**Directions**
The line containing "Higijenski minimum (106, 1496)" marks the start, and the last line of the records below marks the end. Print that run exactly and nothing else.

(Stored items)
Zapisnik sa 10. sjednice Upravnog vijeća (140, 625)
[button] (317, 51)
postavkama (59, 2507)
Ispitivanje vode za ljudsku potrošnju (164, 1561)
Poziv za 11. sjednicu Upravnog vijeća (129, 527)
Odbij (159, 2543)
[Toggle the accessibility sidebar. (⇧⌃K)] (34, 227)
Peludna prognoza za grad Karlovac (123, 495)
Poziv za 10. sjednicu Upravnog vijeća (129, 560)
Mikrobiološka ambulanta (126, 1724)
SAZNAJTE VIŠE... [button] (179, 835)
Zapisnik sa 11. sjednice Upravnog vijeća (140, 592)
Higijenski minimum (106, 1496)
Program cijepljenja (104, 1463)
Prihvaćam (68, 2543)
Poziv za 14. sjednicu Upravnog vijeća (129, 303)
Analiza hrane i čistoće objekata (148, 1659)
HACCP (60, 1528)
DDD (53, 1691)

**Solution to this exercise**
Higijenski minimum (106, 1496)
Program cijepljenja (104, 1463)
Prihvaćam (68, 2543)
Poziv za 14. sjednicu Upravnog vijeća (129, 303)
Analiza hrane i čistoće objekata (148, 1659)
HACCP (60, 1528)
DDD (53, 1691)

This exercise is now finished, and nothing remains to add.